Wednesday, November 15, 2006

already, he's sealed his victory as pop-culture ass of the century

Do you remember, in the Naked Gun movies, how OJ Simpson's character would constantly bumble and get terribly injured usually by fault of Leslie Nielsen? And it was often pretty funny, right? Remember?
And do you remember how he drove home, innocent as he is, very slowly on the highway while being pursued by the police? And how he killed his wife and her lover? And how the glove didn't fit? Right?
Well, most people would happily fade into the farthest part of the collective consciousness. They'd think of their two kids, who still have to go to school with other kids. They most certainly wouldn't create a sketch wherein they try to sell a used Ford Bronco because that would be in terrible terrible taste.

I read something this morning that spurred this post, and all of the above is to get you in the right frame of mind. Or something.

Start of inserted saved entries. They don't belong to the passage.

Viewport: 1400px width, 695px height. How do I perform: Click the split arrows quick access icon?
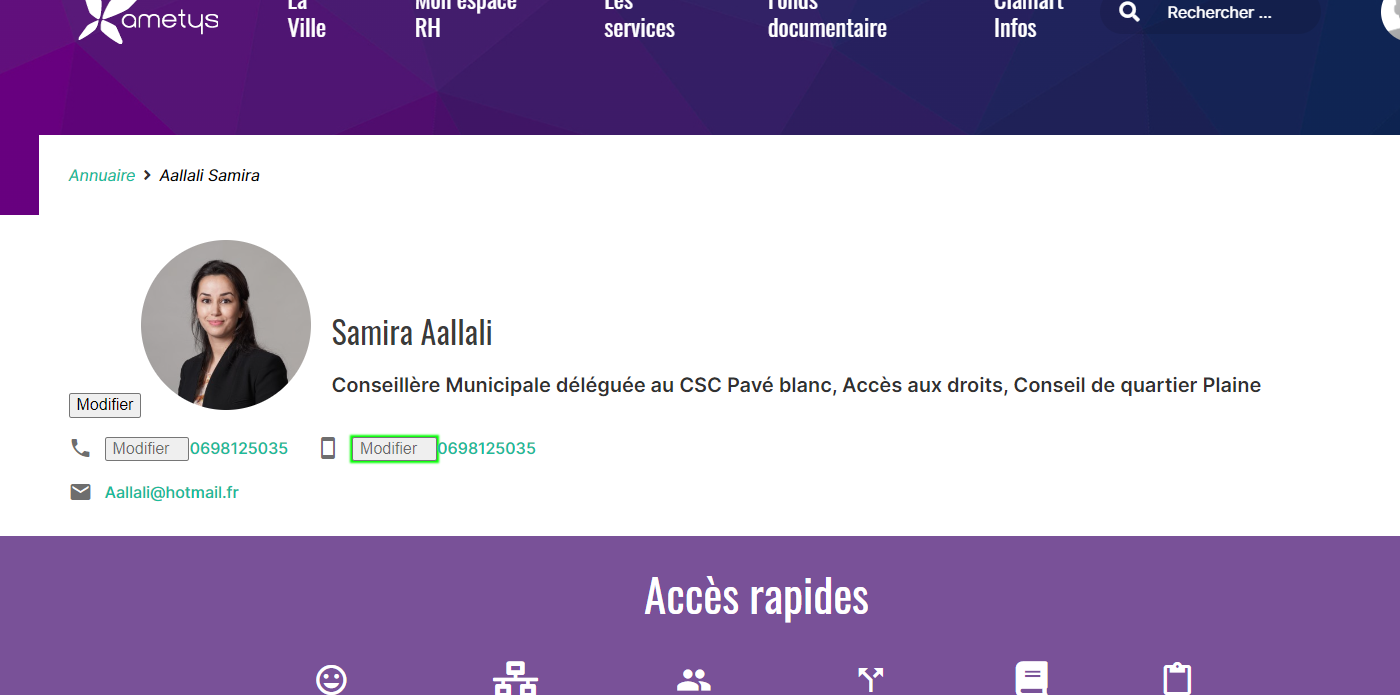click(x=871, y=680)
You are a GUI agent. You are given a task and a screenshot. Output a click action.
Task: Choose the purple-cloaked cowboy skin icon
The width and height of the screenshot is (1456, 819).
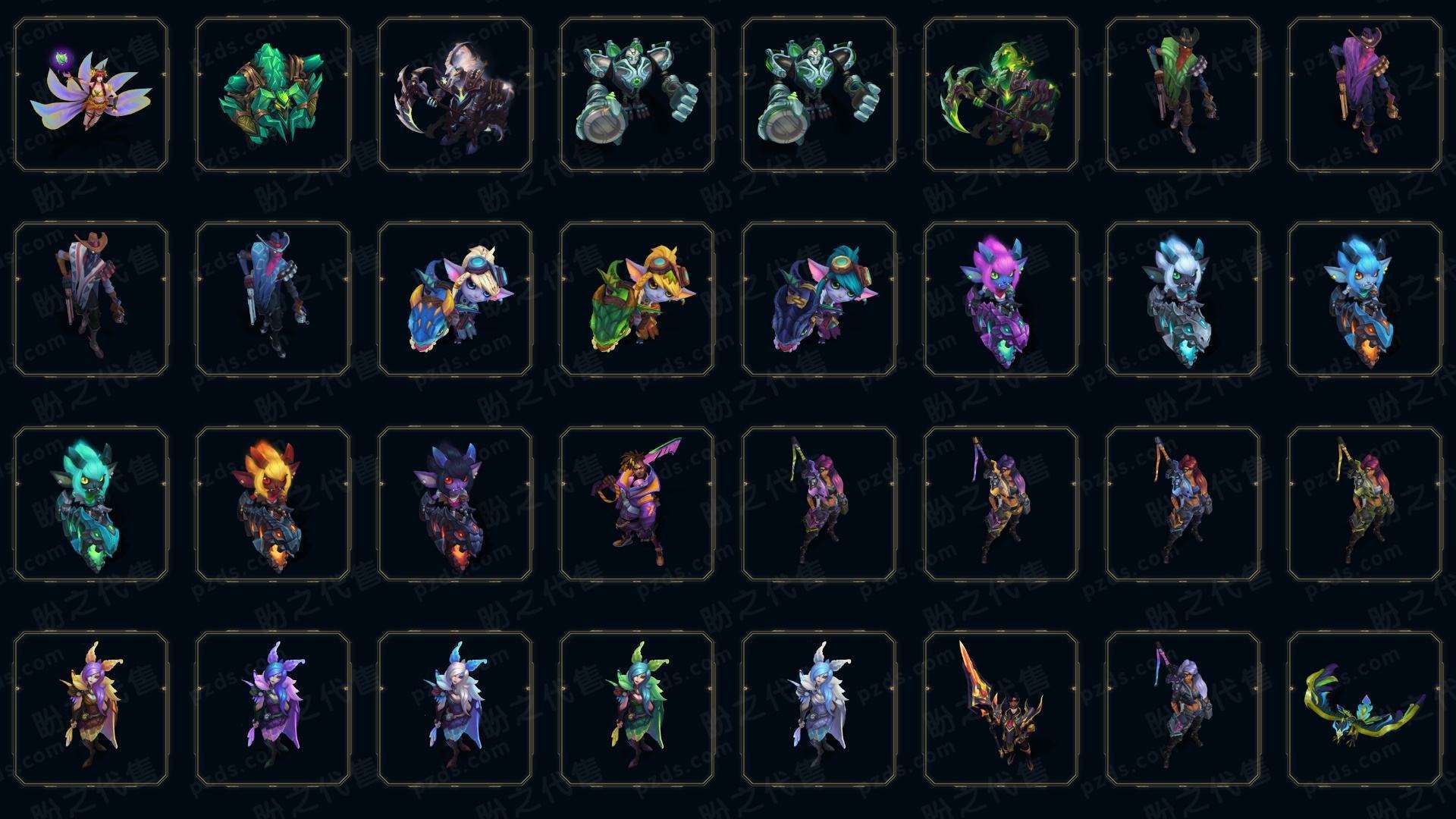(x=1365, y=95)
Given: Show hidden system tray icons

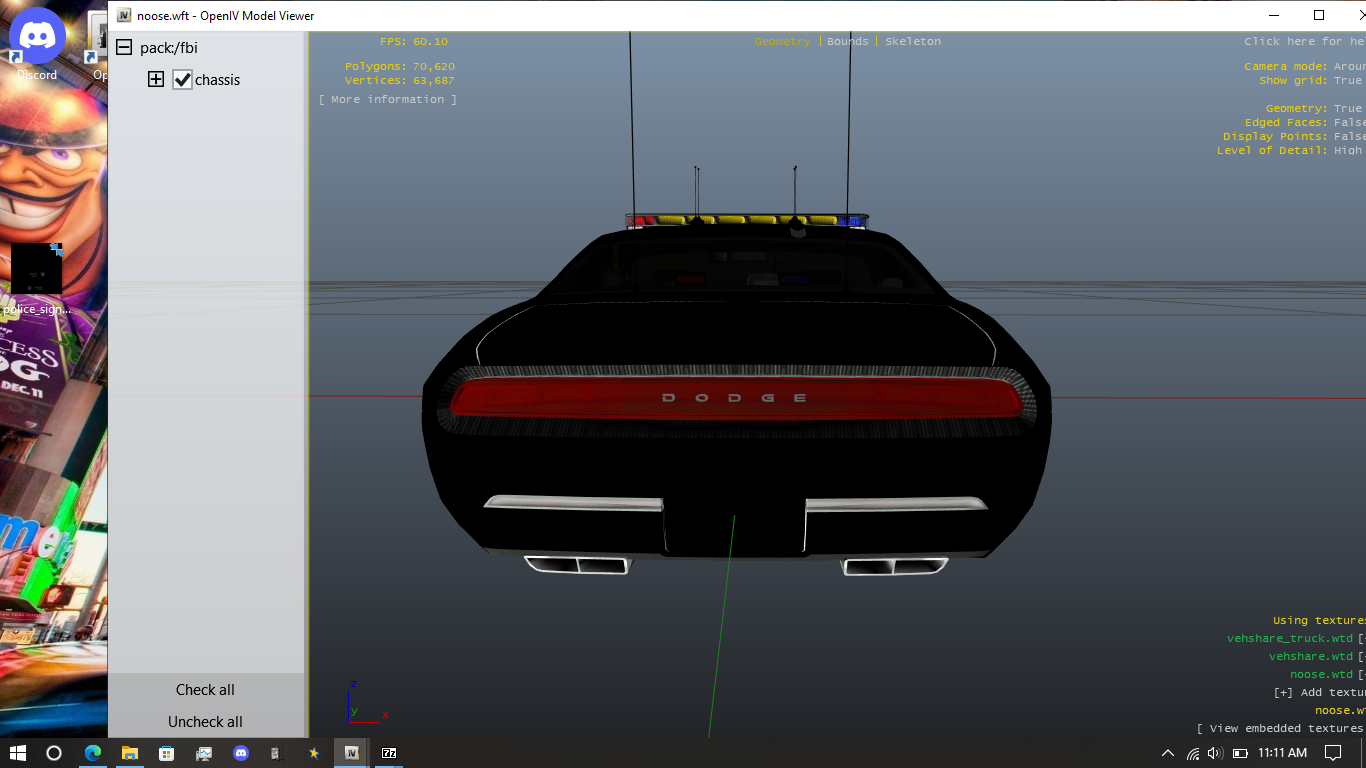Looking at the screenshot, I should point(1167,753).
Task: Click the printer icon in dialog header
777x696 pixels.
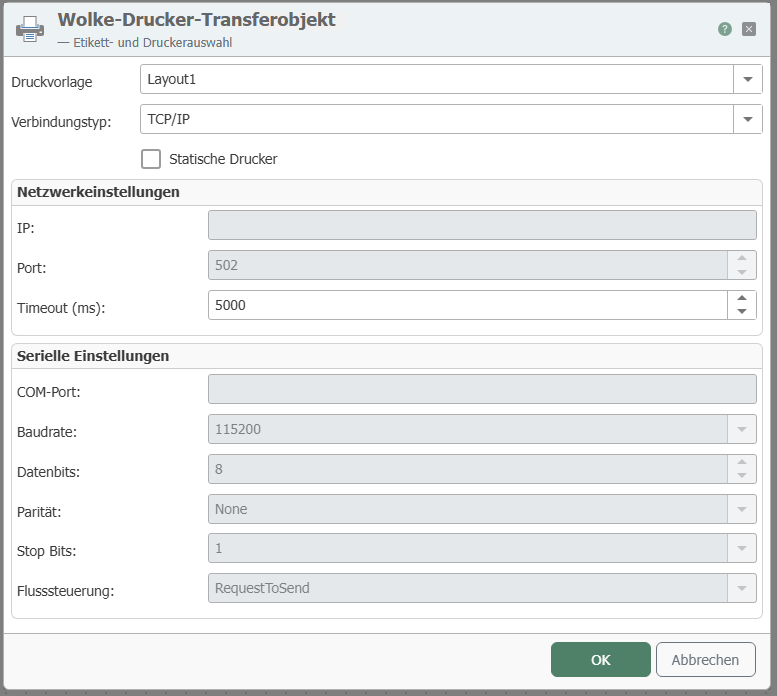Action: pyautogui.click(x=30, y=29)
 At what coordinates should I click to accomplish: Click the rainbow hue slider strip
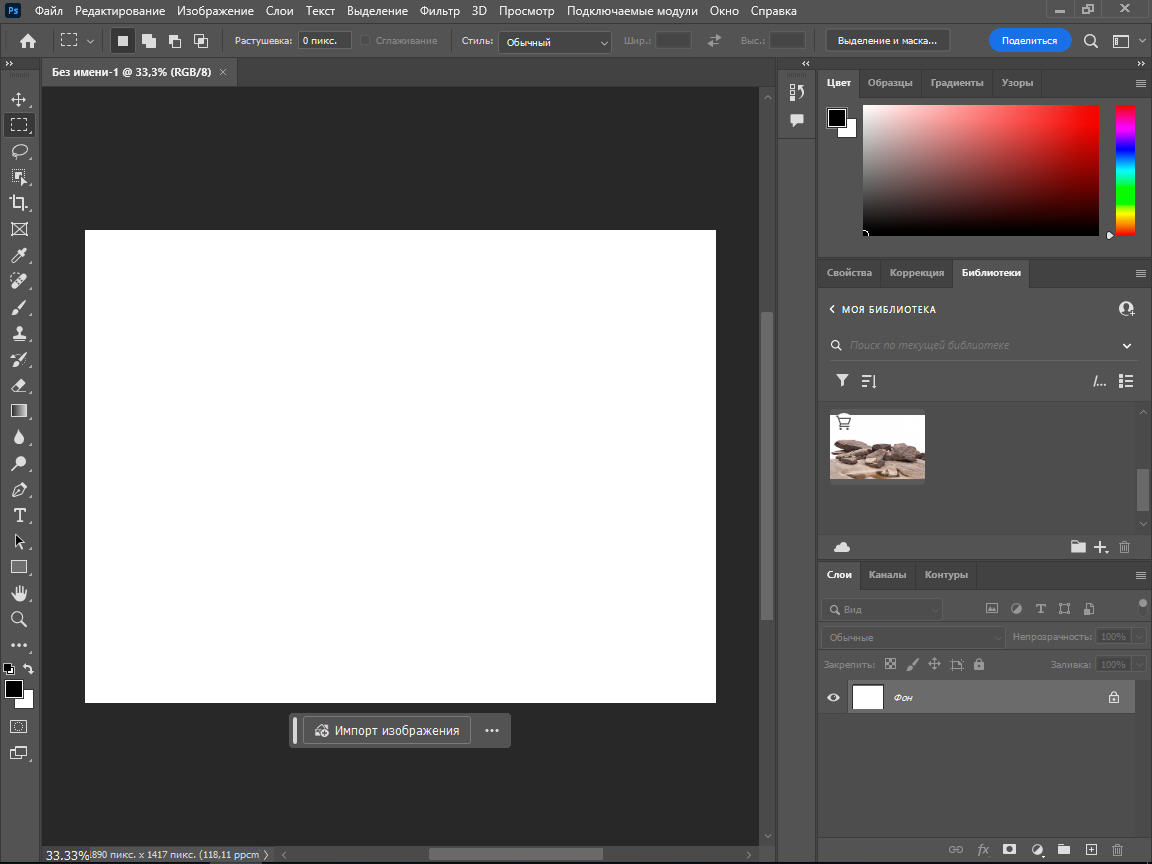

However awful that was, surely (SURELY!) OJ wouldn't do anything on national television. Not during prime time certainly. Because you'd think that deep down, somewhere in a part that wasn't sold to Satan, OJ would think of his kids. This is, of course, assuming that he didn't do it.
Most of all, he wouldn't reconstruct the murders, explaining, step by step, how he WOULD'VE done it. If he had. Which he didn't. No, like Michael "I will not rest until I find the real molesters" Jackson, OJ "I will not rest until I find the real murderers" Simpson didn't do it.
But the fact of the matter is that's exactly what he's doing.
The next thing you know, he'll just dig up his wife with rusty shovels that he's scratched "INNOCENT" into and demonstrate how he would've killed her. But he wouldn't do it on TV. He'd do it in the park, every hour, on the hour.

Because he classy.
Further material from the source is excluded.